I wondered what it would be like living here with her to watch over me.

"They're pretty good here in this building," she said.

"But you know what it is. Three hundred boys—seventy-five on a floor—and only five of us to look after them.

It's not easy to keep them under control.

But it's a lot better than the untidy cottages.

The staff there doesn't last very long.

"With babies you don't mind so much, but when they get to be adults and still can't care for themselves, it can be a nasty mess."

"You seem to be a very nice person," I said.

"The boys are fortunate to have you as their house-supervisor."

She laughed heartily still looking straight ahead, and showed her white teeth.

"No better or worse than the rest.

I'm very fond of my boys.

It's not easy work, but it's re­warding when you think how much they need you." The smile left her for a moment.

"Normal kids grow up too soon, stop needing you…go off on their own…forget who loved them and took care of them.

But these children need all you can give—all of their lives."

She laughed again, embarrassed at her seriousness.

"It's hard work here, but worth it."

Back downstairs, where Winslow was waiting for us, the dinner bell sounded, and the boys filed into the dining room.

I noticed that the big boy who had held the smaller one in his lap was now leading him to the table by the hand.

"Quite a thing," I said, nodding in that direction.

Winslow nodded too.

"Jerry's the big one, and that's Dusty.

We see that sort of thing often here.

When there's no one else who has time for them, sometimes they know enough to seek human contact and affection from each other."

As we passed one of the other cottages on our way to the school, I heard a shriek followed by a wailing, picked up and echoed by two or three other voices.

There were bars on the windows.

Winslow looked uncomfortable for the first time that morning.

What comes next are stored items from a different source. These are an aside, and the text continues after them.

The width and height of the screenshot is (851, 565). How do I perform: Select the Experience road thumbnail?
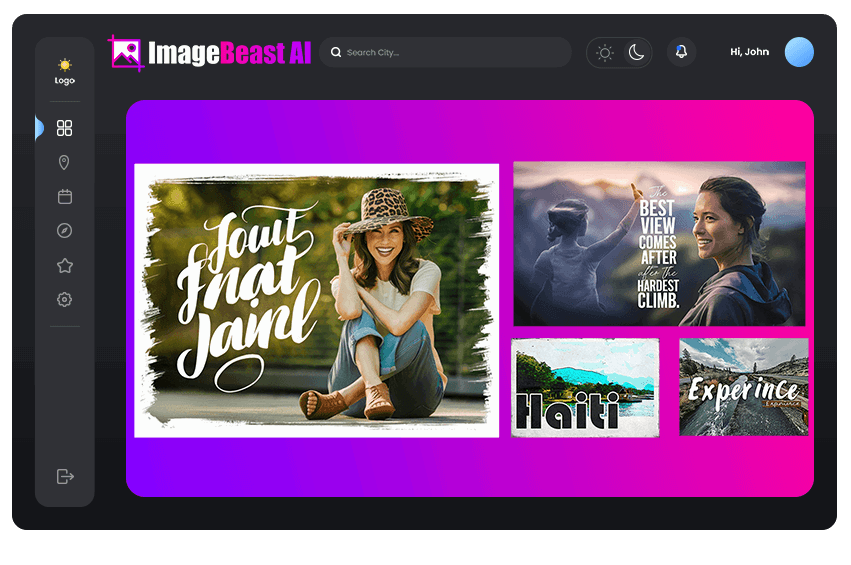click(x=743, y=387)
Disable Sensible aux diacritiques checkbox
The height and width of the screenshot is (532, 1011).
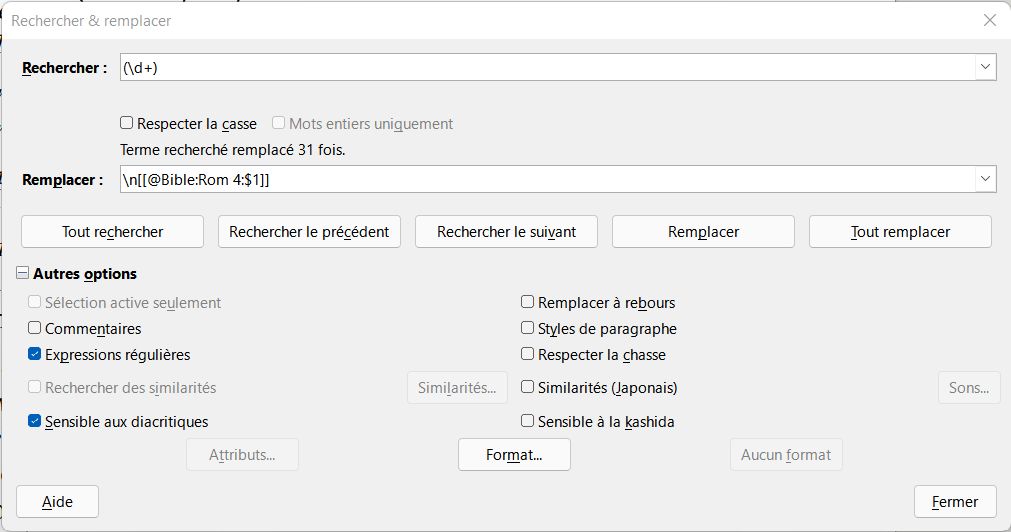(35, 421)
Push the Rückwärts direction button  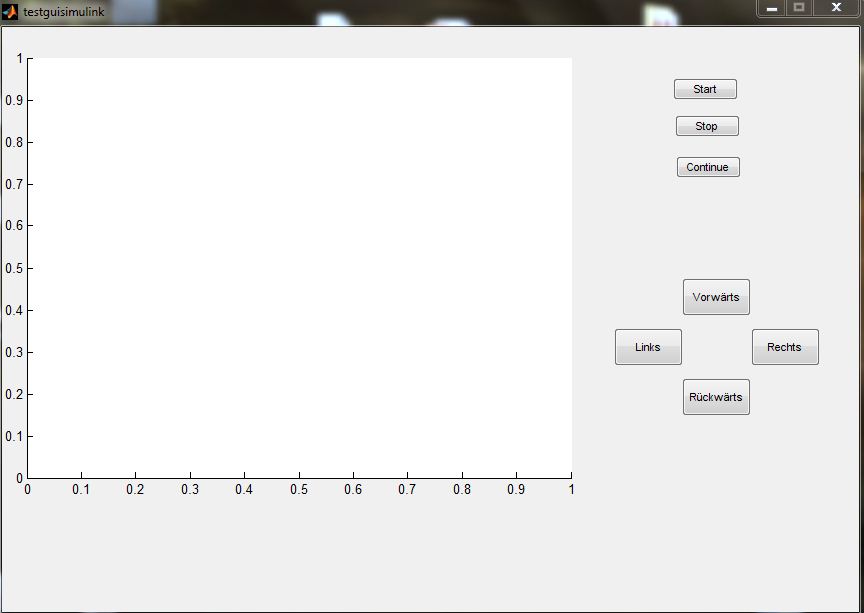715,397
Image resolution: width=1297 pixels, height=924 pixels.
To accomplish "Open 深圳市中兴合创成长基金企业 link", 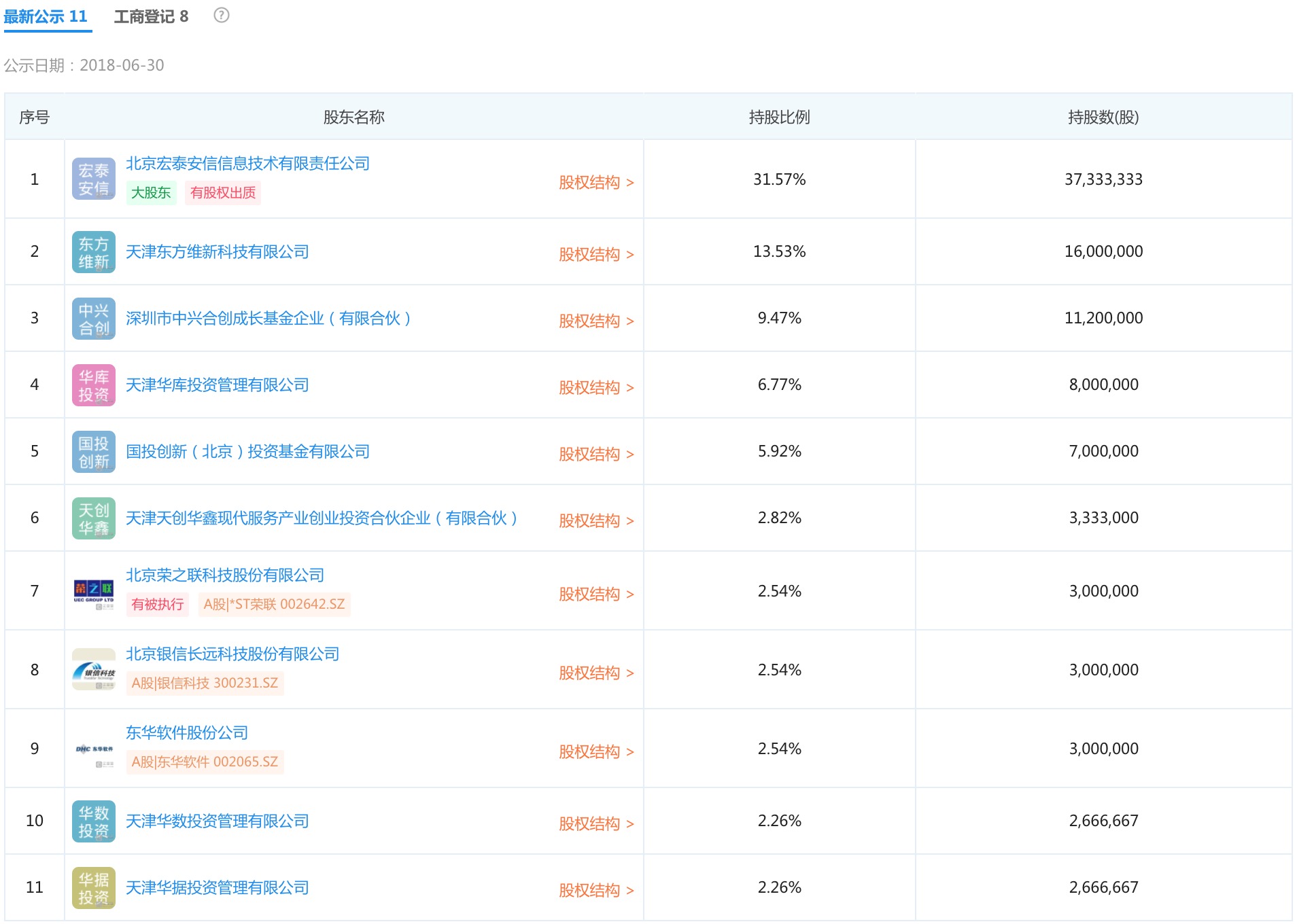I will pos(268,319).

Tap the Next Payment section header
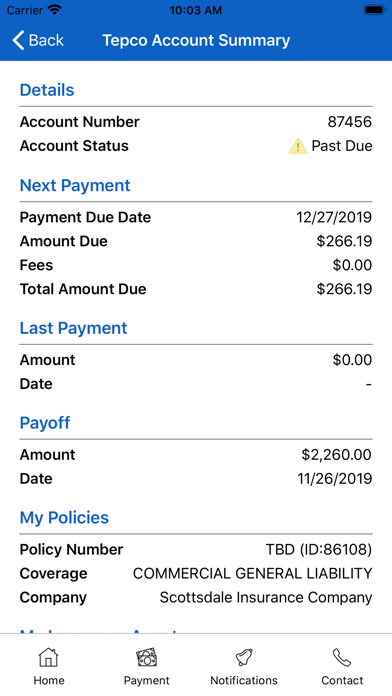(75, 186)
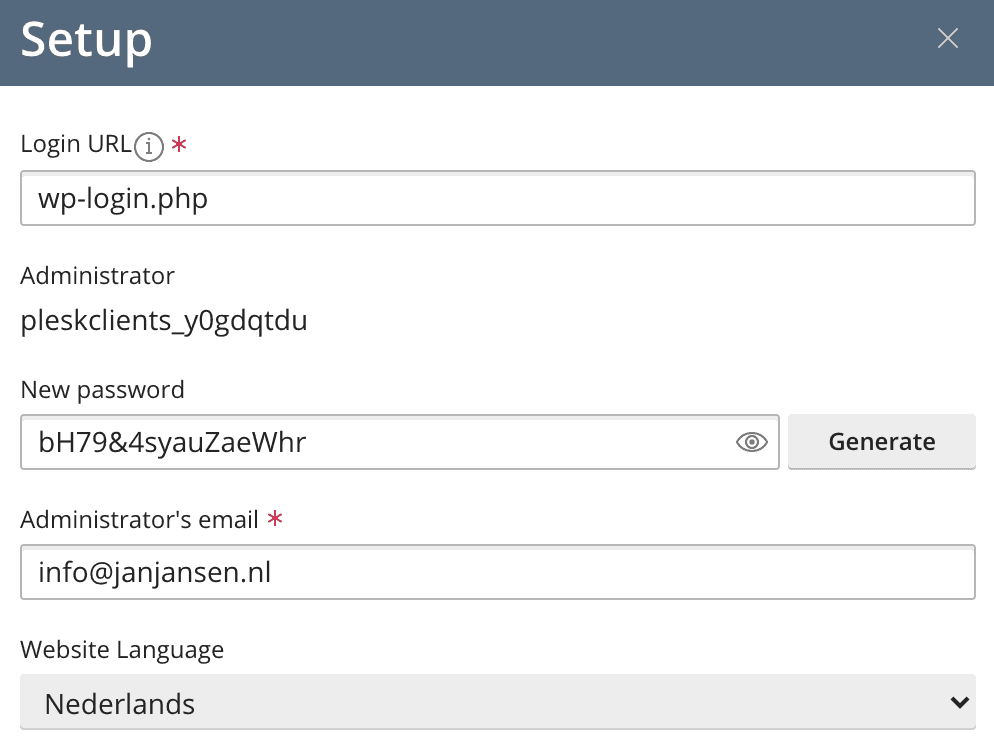Screen dimensions: 994x754
Task: Click the Administrator's email label
Action: (x=139, y=519)
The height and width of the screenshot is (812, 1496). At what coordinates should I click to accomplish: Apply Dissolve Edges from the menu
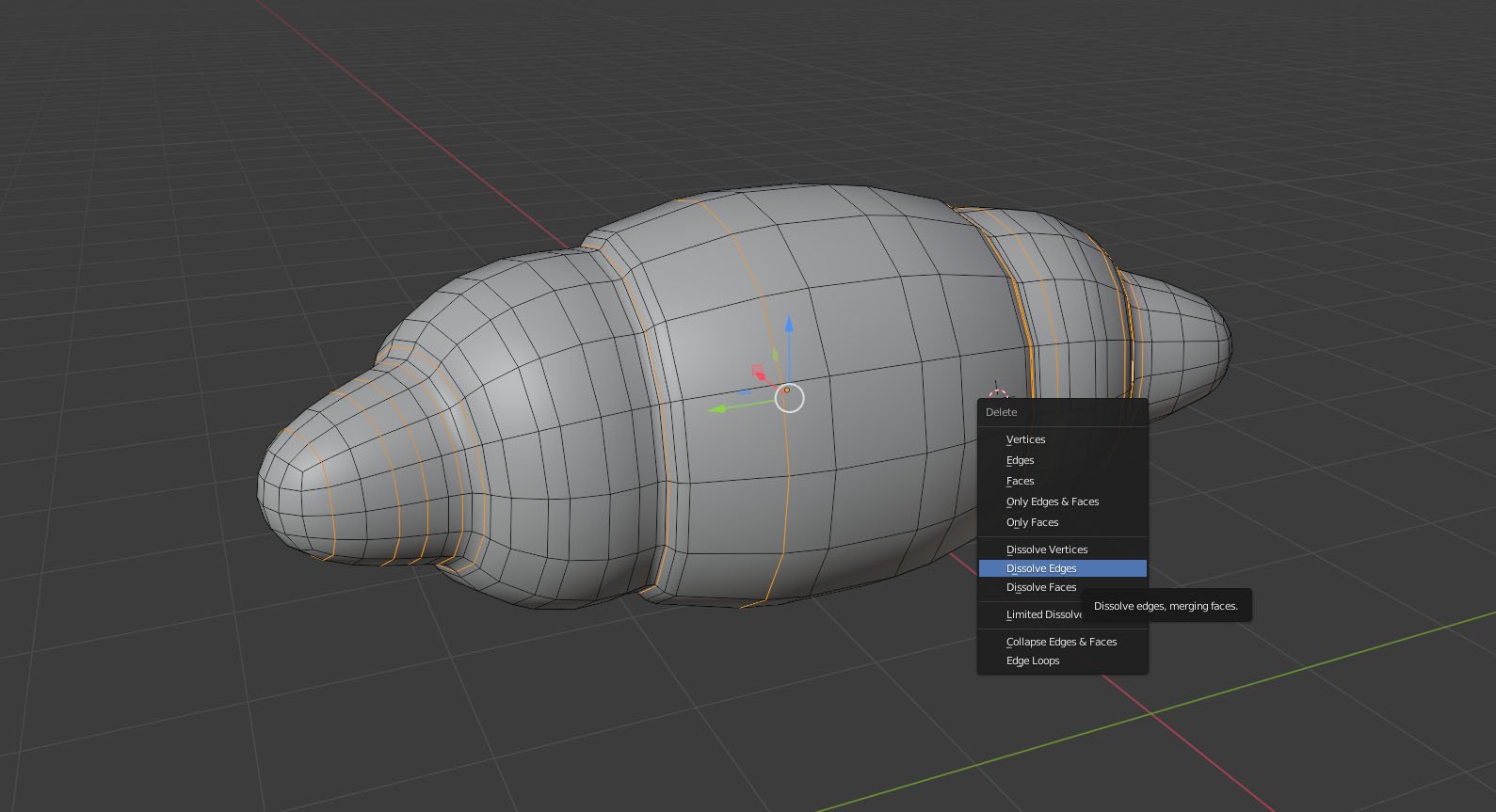pos(1040,568)
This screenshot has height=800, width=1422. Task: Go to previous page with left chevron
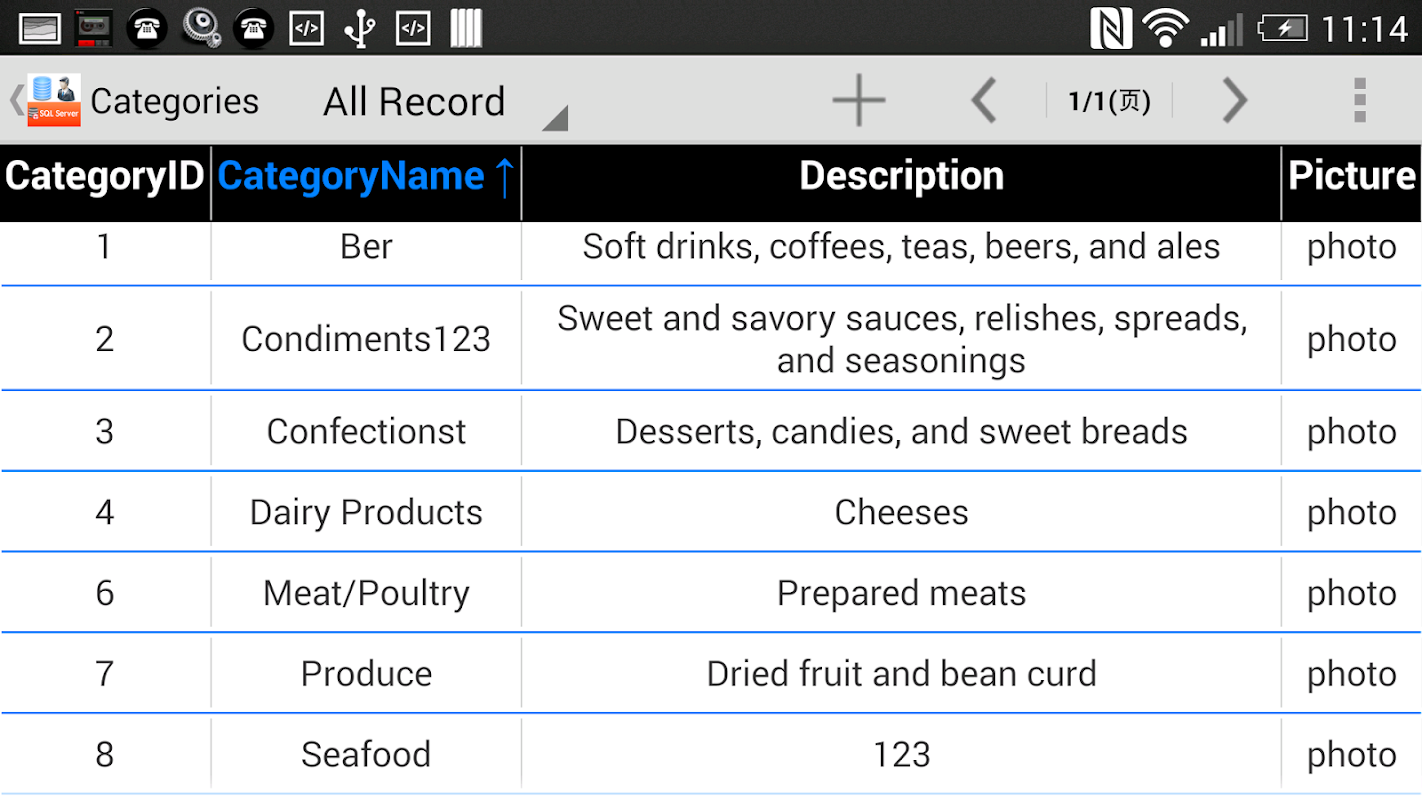(x=984, y=100)
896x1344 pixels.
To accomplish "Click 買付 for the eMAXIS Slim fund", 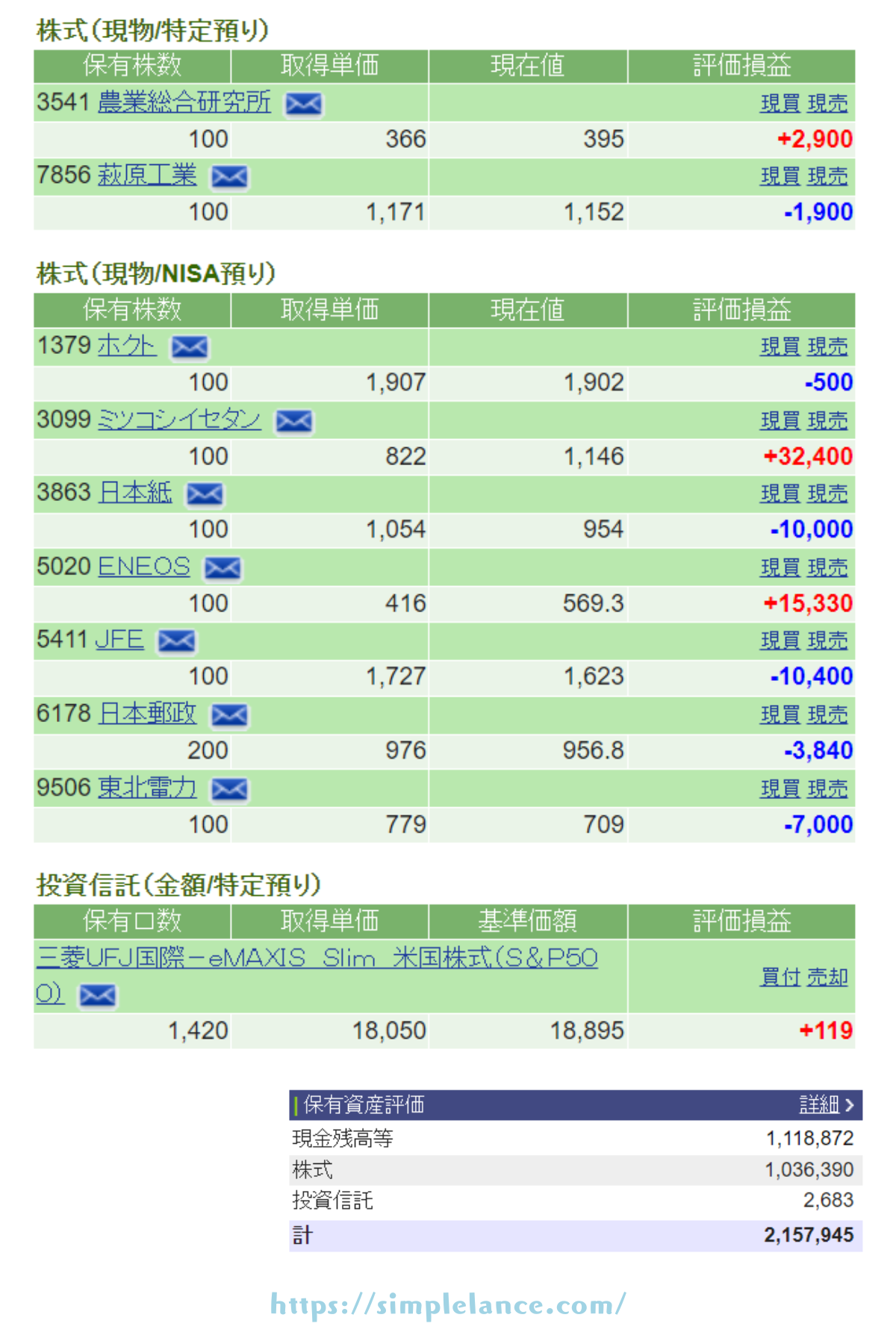I will point(780,977).
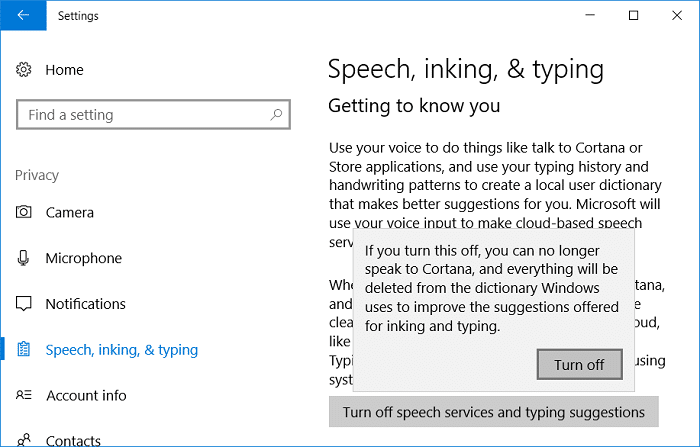The width and height of the screenshot is (700, 447).
Task: Click the Notifications speech bubble icon
Action: click(x=24, y=304)
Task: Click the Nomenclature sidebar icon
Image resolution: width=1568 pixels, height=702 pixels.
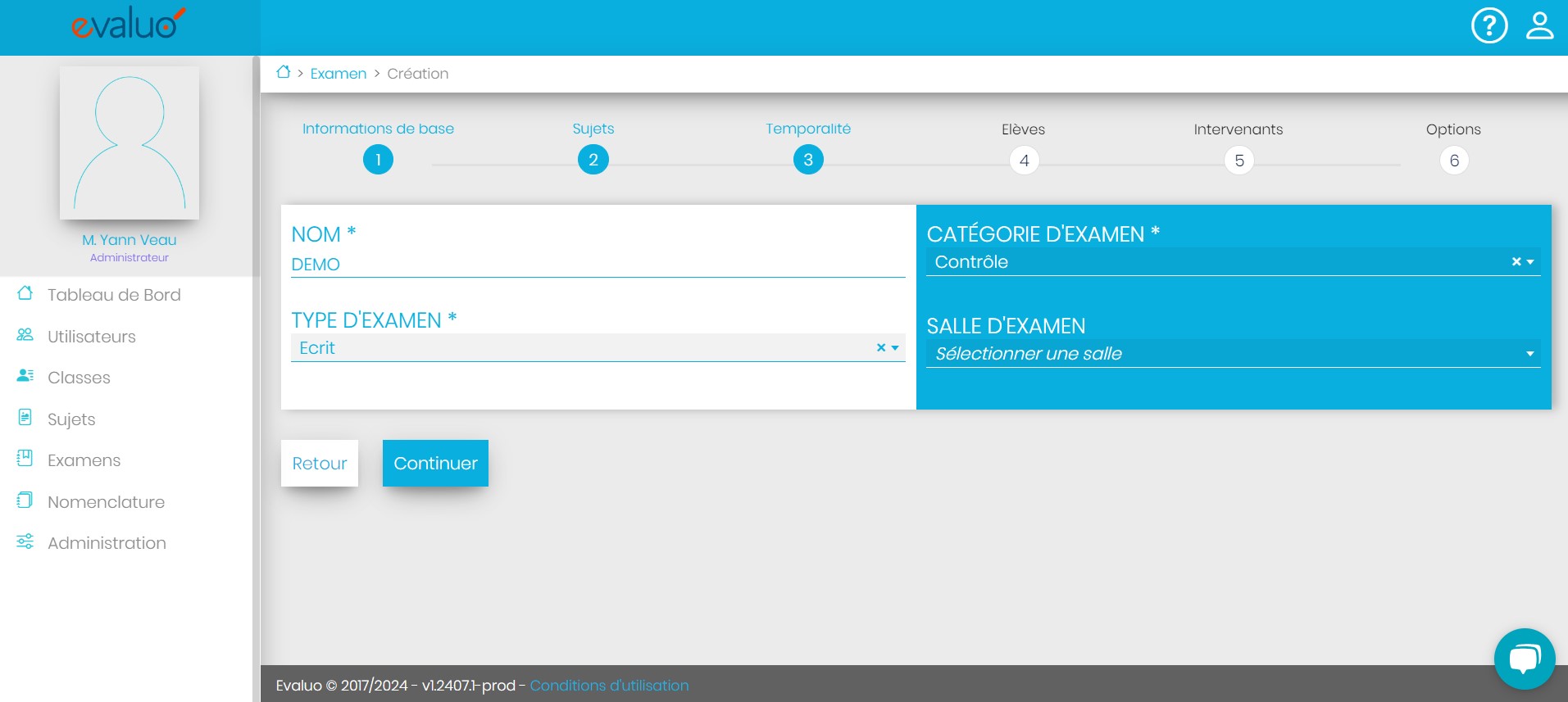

"Special security cottage," he explained. "Emo­tionally disturbed retardates. When there's a chance they'll harm themselves or others, we put them in Cottage K.

Locked up at all times."

"Emotionally disturbed patients here?

Don't they be­long in psychiatric hospitals?"

"Oh, sure," he said, "but it's a difficult thing to con­trol.

Some, the borderline emotionally disturbed, don't break down until after they've been here for a while. Oth­ers were committed by the courts, and we had no choice but to admit them even though there's really no room for them.

The real problem is that there's no room for anyone anywhere.

Do you know how long our own waiting list is?

Fourteen hundred.

And we may have room for twenty-five or thirty of them by the end of the year."

"Where are those fourteen hundred now?"

"Home.

On the outside, waiting for an opening here or in some other institution.

You see, our space problem is not like the usual hospital overcrowding.

Our patients usu­ally come here to stay for the rest of their lives."

As we arrived at the new school building, a one-story glass-and-concrete structure with large picture windows, I tried to imagine what it would be like walking through these corridors as a patient. I visualized myself in the middle of a line of men and boys waiting to enter a class­room.

Perhaps I'd be one of those pushing another boy in a wheelchair, or guiding someone else by the hand, or cuddling a smaller boy in my arms.

In one of the woodworking classrooms, where a group of older boys were making benches under a teachers su­pervision, they clustered around us, eyeing me curiously.

The teacher put down the saw and came towards us.

"This is Mr. Gordon from Beekman University," said Winslow.

"Wants to look over some of our patients.